“Jack’s done such a great job; I’ve decided to punish him.”
While I don’t really believe that there are many (although there are some) bosses who think this way, the fact is that many act as if they do.
Tell me if this doesn’t ring true:
An individual (let’s call him Jack) who cares about doing his/her job right, often goes beyond what’s required and delivers great results. He gets noticed by the department head (we’ll call him Harry) who comments about what a great job he did. Because Jack really cares, he does stellar things again and again. Boss Harry notices, gives praise and compliments to his subordinate. Circle continues.
And soon, because Harry recognizes that subordinate Jack gets things done, Jack is given more responsibility, perhaps even a new title or a pay increase. Harry says things like, “Because you get things done, we’re increasing your responsibility, Jack. We recognize that you’re capable of more and are now giving you the chance to prove it…”
Both parties feel pretty good at this stage:
Boss Harry is happy because his area’s performance is improving. Additionally, he may genuinely feel like he’s given his subordinate a better opportunity to move forward in the organization; saying things like, “show me that are ready for more responsibility. I can see a great future around here for you.” The boss sees himself as a caring, enlightened manager:
1. He recognized that a member of his team was capable of more and gave him more responsibility which, in turn, could lead to an even bigger opportunity.

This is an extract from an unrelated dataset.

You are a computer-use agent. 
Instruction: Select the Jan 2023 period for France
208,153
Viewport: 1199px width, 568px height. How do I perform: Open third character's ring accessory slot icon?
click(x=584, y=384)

2. Unlike many other bosses, he knows how to get things done through others - and that’s what managers are supposed to do, right?
Jack the subordinate is happy because he’s getting recognized for his hard work. He’s been given more responsibility, which shows the others that he’s good at what he does. The implication is that Jack is going places because he gets stuff done that others can’t. To show Harry that this wasn’t a mistake:
1. He pushes harder. He wants to prove to Harry that he can do this - and even more. He sees himself as a fast tracker.
2. While many of his peers steer clear of more responsibility, he understands that it’s worth working a bit harder if it means more responsibility and or money in the future.
All’s good, right?
Maybe - but maybe not. Here’s what I’ve observed:
There’s a difference between job enrichment and job enlargement. The former has to do with helping someone learn new skills to facilitate even more success. It usually involves providing more resources, more top down support, and training. The latter is more likely to be more about giving someone more work, often without any additional resources.
Although it may feel like it, simply giving someone more to do without giving him or her additional training, budget, mentoring etc., is not job enrichment. Although it may provide quick results, it usually results in disappointment and frustration. A return to previous levels of performance often occurs.
My advice? Before offering someone - or before you accept an offer for - additional responsibility: consider the resources required for the success of both the organization and the individual. If those resources can’t be freed up and provided, don’t do it. There are too many decisions made which provide short term “success” but ultimately cause good individuals and good organizations into a downward spiral.
Ever been involved with job enlargement presented as enrichment?